Authorities have painted beautiful white lines on the main streets to mark the lanes; however these are only suggestions for Indian drivers. Sometimes six cars wide on a two-lane street, rickshaws, motorcycles, trucks, brand new cars and cars from the fifties onwards honk and try to pass without stopping, doing increasingly dangerous maneuvers.
It is only once out of the city center – old, dirty, littered with cow dung and waste, concrete buildings crumbling, and dust and diesel invading our nostrils – that we can finally drive a little more freely. Our rickshaw is gaining ground towards the highway that forms a ring around the city.
My Impressions of Bangalore: Employment, status and the caste system
Bangalore is considered the call center capital of the world. The impacts of this wealth of employment in this country – generally very poor – are felt in the suburbs. My impressions of Bangalore will inevitably be filled with call center employees.
There are clubs, bars, restaurants, clean streets and straight sidewalks, and even microbreweries – Roof and Biere Club, among others – and a lot of western music, food from around the world, especially American and Arabic, and cafes. There are shopping malls where Indians actually shop – as opposed to, say, shopping malls in Chennai, which are empty save for a few white tourists.
My impressions of Bangalore seem to be layered. Its center, where the poor India, smelly, dusty and chaotic that we see in documentaries, to its suburbs, sparkling , bejeweled, inhabited by proud men and elegant women, seen in the romantic comedies of Bollywood.
Today in India, in theory, it is illegal to discriminate on the basis of caste of origin. But in practice, it is not so simple. The caste system has created human categories; children of the men who were responsible for the humblest tasks do not have the same opportunities as the descendants of members of the former richest castes. Indeed, even today, marriages between different castes are rare. Bangalore is divided as was the India of castes: poor to rich, from illiterate to educated, from pestilential to doused in perfume.
It is therefore necessary, in Bangalore, to know who you’re talking to. Hotels in Bangalore, for example, cost $15 to $250. However, the quality of the hotel, the service and the cleanliness of the room do not necessarily correlate with the price: some $20 hotel rooms can be worth more than rooms that would cost you $50 in another part of town. Same with the service: a restaurant can offer excellent food at $3 for a meal and the restaurant charging $30 may also serve you bad food. Telecommunications? Same thing: the price does not dictate what you get, so patience is a virtue. Repeat your request from employee to employee until you get what you ask for.
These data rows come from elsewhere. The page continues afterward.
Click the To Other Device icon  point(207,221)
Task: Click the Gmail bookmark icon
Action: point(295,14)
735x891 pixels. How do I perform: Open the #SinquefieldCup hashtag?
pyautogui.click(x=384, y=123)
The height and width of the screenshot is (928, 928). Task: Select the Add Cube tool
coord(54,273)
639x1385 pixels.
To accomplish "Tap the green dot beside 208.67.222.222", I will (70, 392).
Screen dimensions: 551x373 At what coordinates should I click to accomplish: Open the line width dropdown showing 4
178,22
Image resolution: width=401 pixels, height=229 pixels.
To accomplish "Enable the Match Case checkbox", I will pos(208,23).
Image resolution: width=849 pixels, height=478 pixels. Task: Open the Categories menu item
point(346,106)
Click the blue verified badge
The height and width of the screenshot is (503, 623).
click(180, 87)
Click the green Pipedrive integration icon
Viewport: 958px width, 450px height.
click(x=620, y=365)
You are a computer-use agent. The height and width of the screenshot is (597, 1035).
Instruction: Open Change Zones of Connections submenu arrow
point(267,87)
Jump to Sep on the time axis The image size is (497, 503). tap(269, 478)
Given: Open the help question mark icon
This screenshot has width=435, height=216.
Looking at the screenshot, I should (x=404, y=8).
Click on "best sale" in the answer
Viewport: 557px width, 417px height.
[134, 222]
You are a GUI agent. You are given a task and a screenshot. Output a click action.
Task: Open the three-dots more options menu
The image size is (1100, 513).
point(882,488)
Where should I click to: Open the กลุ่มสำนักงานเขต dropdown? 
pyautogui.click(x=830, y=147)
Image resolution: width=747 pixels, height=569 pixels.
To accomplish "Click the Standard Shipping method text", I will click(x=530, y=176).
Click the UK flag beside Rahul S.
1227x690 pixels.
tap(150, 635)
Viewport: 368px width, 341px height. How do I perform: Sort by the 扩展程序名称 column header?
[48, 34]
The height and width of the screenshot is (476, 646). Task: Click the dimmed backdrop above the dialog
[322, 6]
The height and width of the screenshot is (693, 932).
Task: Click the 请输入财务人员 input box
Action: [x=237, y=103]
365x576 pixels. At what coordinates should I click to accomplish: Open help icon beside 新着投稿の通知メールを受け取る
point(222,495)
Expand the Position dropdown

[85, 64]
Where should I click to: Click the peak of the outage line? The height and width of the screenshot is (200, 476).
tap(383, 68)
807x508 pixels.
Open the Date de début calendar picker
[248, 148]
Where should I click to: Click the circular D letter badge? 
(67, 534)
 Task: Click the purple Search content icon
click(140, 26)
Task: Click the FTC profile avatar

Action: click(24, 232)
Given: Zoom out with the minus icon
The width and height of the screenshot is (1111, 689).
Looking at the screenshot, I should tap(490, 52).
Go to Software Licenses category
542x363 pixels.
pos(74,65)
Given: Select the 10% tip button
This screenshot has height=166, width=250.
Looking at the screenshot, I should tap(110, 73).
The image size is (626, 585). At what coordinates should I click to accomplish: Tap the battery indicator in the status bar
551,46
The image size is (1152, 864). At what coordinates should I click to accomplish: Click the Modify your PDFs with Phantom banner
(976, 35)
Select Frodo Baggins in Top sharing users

All in all, Bangalore, which seems built like a house of cards, is functional. It has been for decades. This is what is absolutely phenomenal, exotic, striking, captivating about this city: it keeps on keeping on, despite what is visible to the naked eye, to be operational. It does not implode; it has its own culture that is strong, turned towards the Arab world and towards the West, although it is settled dead in the middle of India. As a Westerner, the first reaction is to wonder why no one has tried to instill a sense of order, if someone has been put in charge of cleanliness, traffic, strict rules, discipline… and then we quickly realize that we have no idea, absolutely none, of what India really is. Every time we think there should be a way to control the chaos, we understand how small we really are.